NASA announced the finalists Dec. 20, 2017, following a competitive peer review of 12 proposals submitted in April. CAESAR would be managed by NASA’s Goddard Space Flight Center in Greenbelt, Maryland.
CAESAR and the second finalist—a mission named Dragonfly that would explore Saturn’s moon Titan—will receive “Phase A” support through the end of 2018 to further develop their concepts. NASA plans to select one of these investigations in spring 2019 to continue on to subsequent mission development phases.
If selected, CAESAR will “produce groundbreaking science for decades to come,” said Cornell University’s Steven Squyres, the mission’s principal investigator. “The end date of the flight will really be the beginning. The science will extend for decades after the sample comes back.
CAESAR would launch in 2024 and would return approximately 100 grams of material from the surface of comet 67P in 2038. This comet material could contain a wealth of new information and clues to the origin and history of the solar system.

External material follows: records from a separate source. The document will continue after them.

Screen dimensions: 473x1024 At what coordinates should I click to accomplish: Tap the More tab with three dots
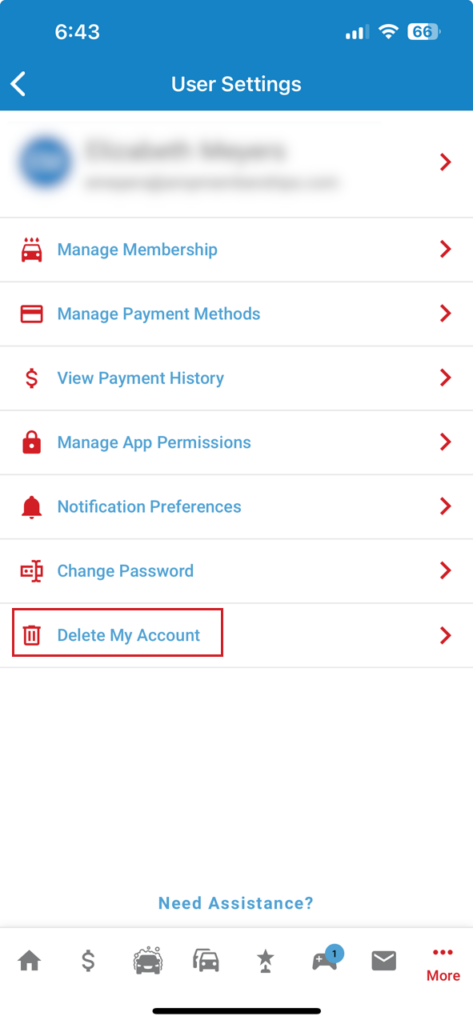point(443,965)
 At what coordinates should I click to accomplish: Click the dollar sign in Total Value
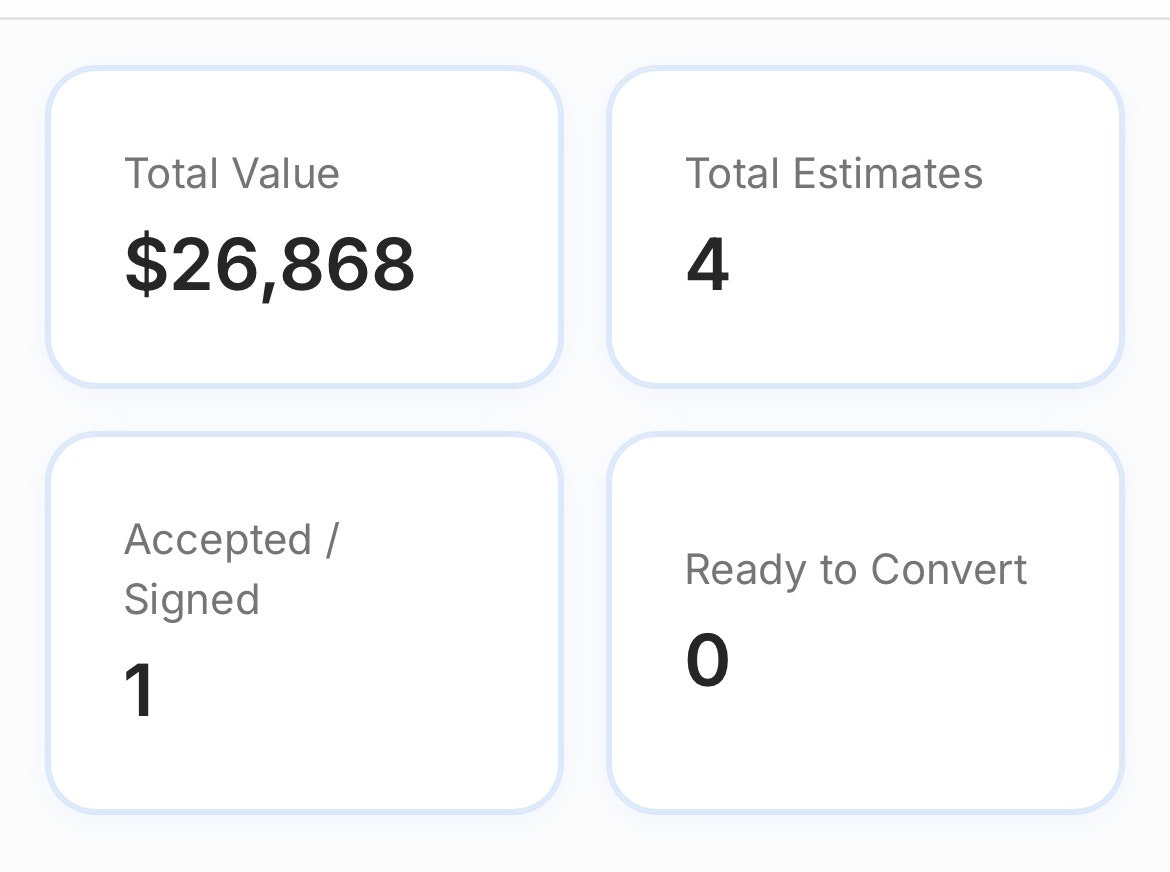(146, 266)
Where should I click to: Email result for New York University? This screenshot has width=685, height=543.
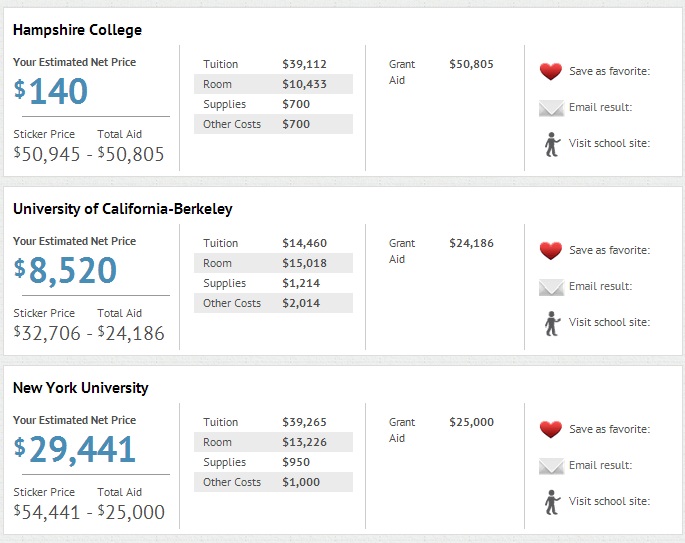pos(600,465)
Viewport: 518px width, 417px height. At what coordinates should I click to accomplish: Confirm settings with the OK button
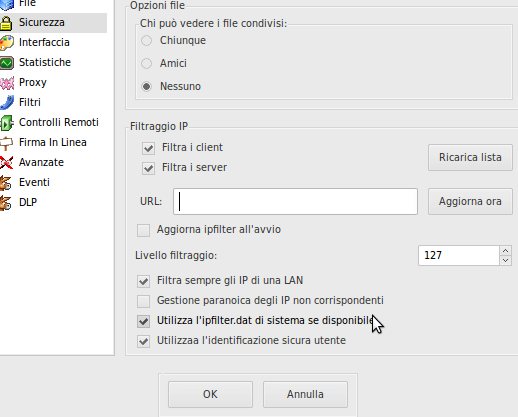[x=210, y=394]
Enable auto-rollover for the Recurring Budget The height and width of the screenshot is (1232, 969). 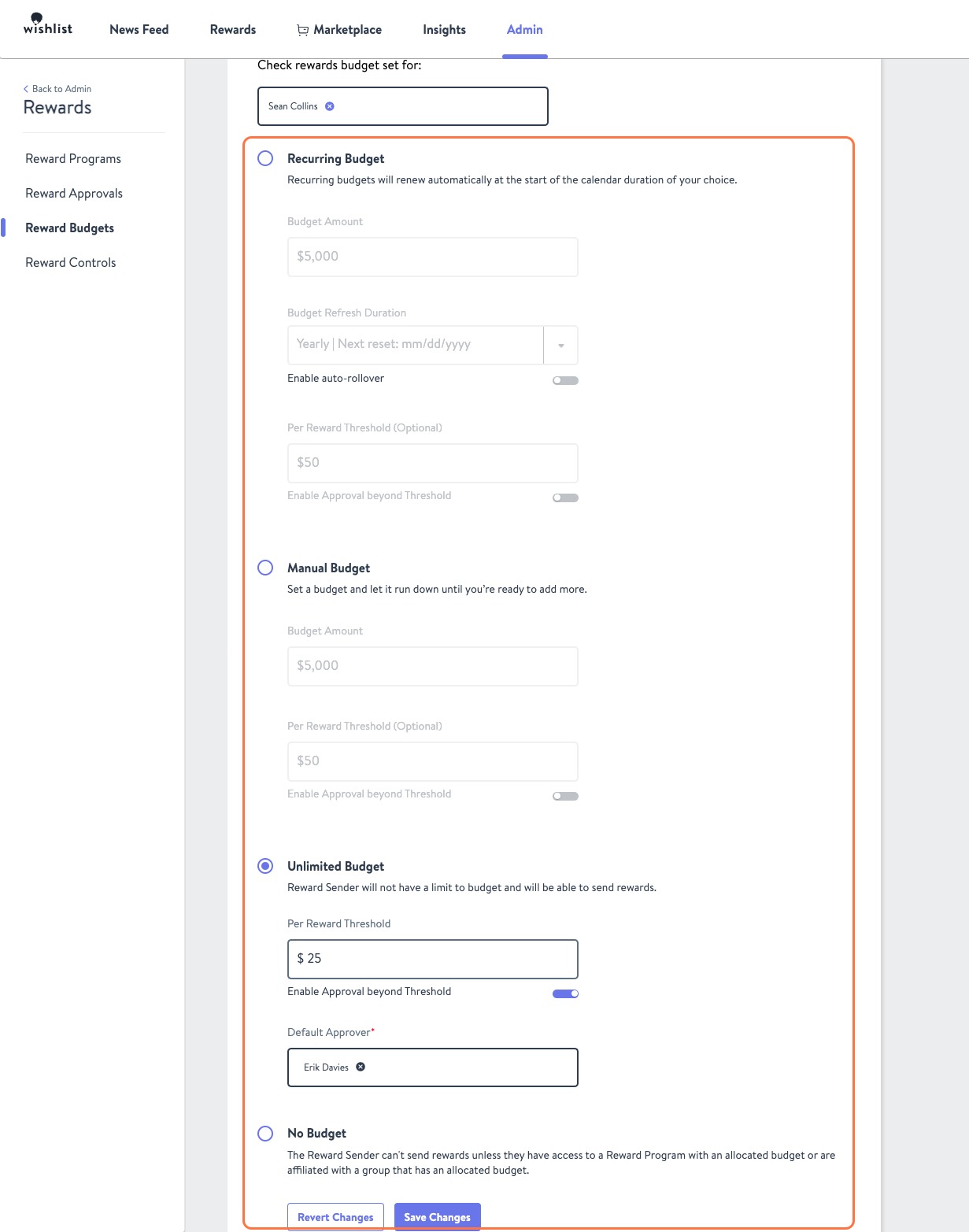pyautogui.click(x=564, y=380)
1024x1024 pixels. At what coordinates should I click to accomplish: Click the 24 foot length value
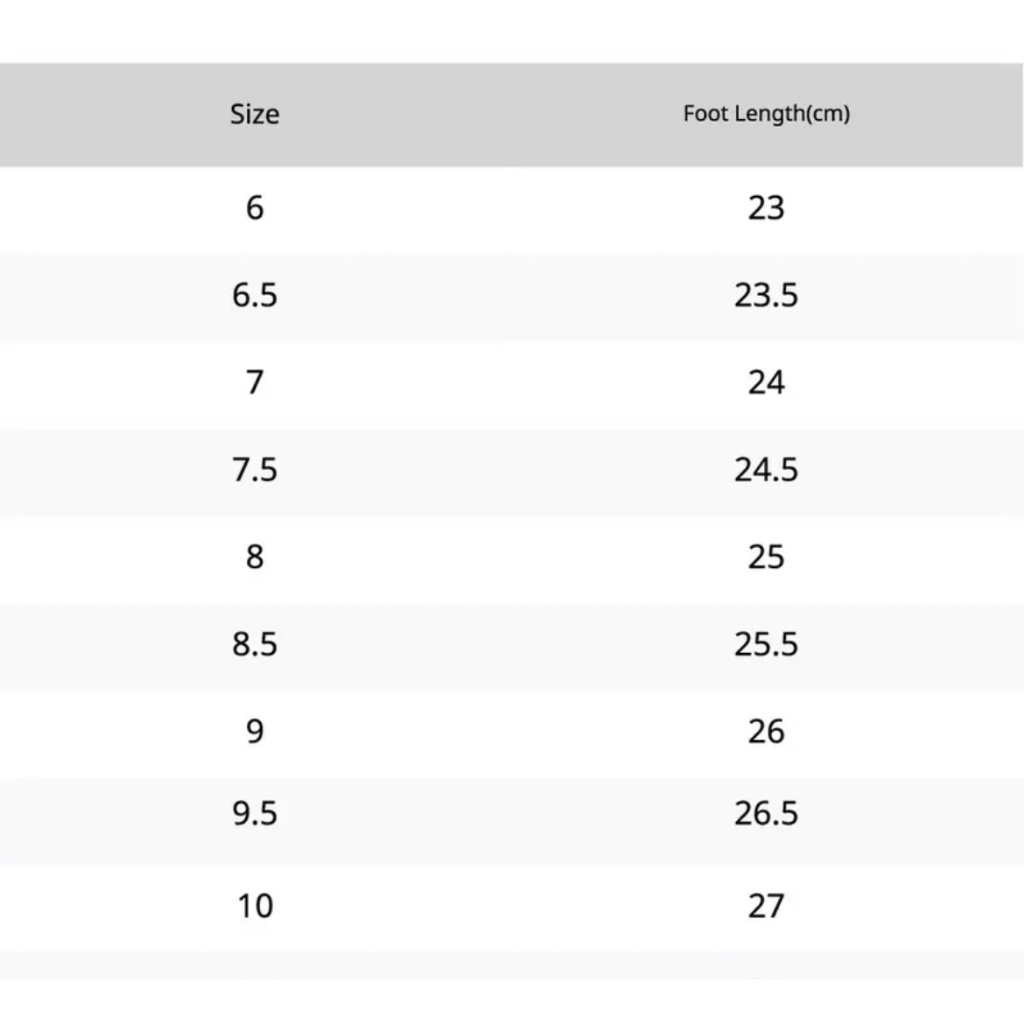tap(766, 382)
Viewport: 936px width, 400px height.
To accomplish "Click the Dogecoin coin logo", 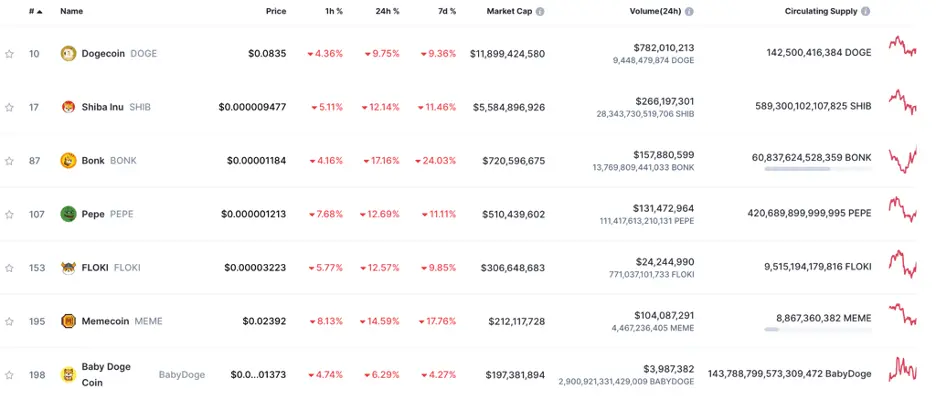I will [x=69, y=53].
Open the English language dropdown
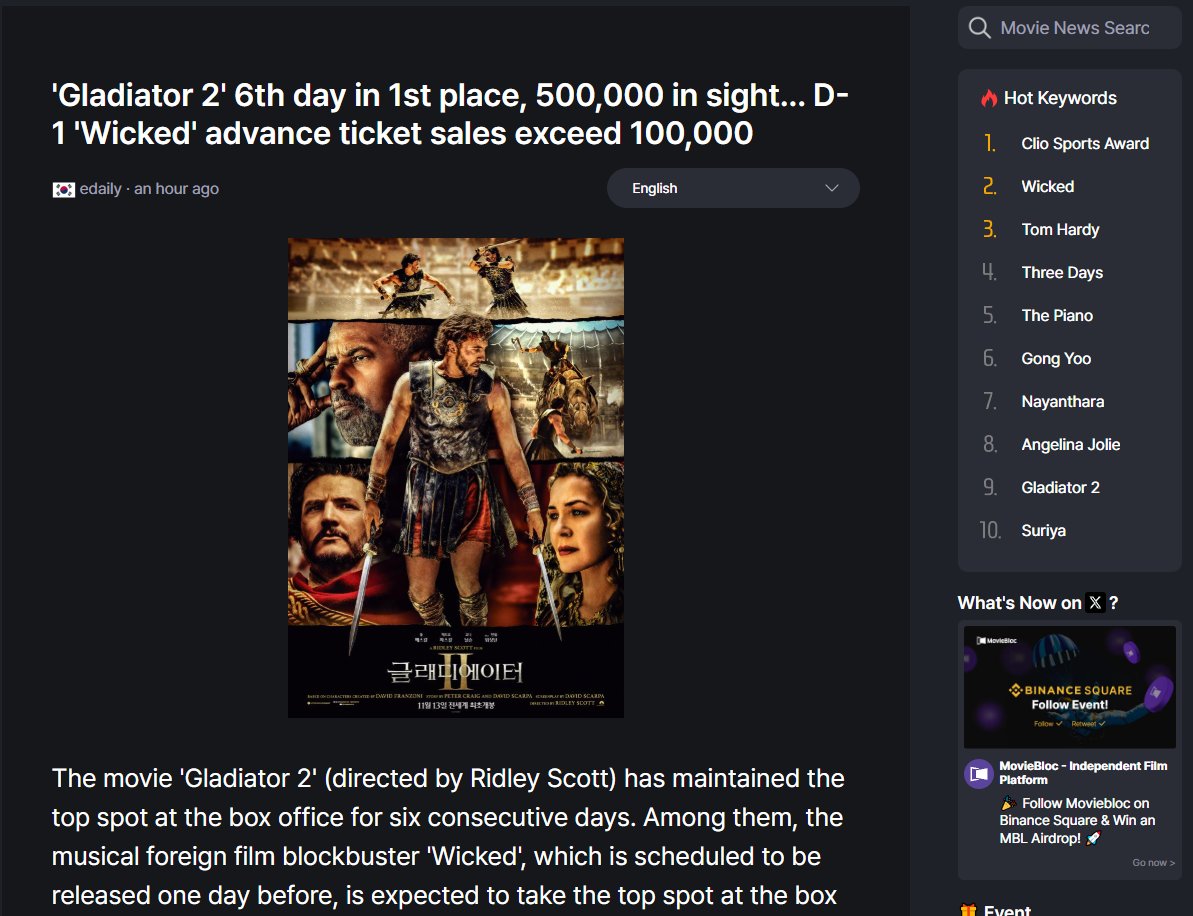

“It may not sound like much, but that 100 grams would revolutionize comet science,” Kelley said. “We’re used to dealing with tiny grains captured by Stardust or by aircraft flying in the stratosphere. But those grains are missing the delicate pre-biotic organics that are best collected at the surface of a comet. Having large amounts of gently collected material and access to labs here on Earth will change the game completely. You can only miniaturize certain instruments to fly on a space mission like Rosetta. And who knows what laboratory instruments might be available in 2038.”
The selected mission will be the fourth project from the NASA New Frontiers program, a series of planetary science investigations that fall under a development cost cap of approximately $850 million. Its predecessors are the New Horizons mission to Pluto, the Juno mission to Jupiter and OSIRIS-REx, which will rendezvous with asteroid Bennu this year and, if successful, return a sample of the asteroid in 2023.
This release is modified from text provided by Cornell University.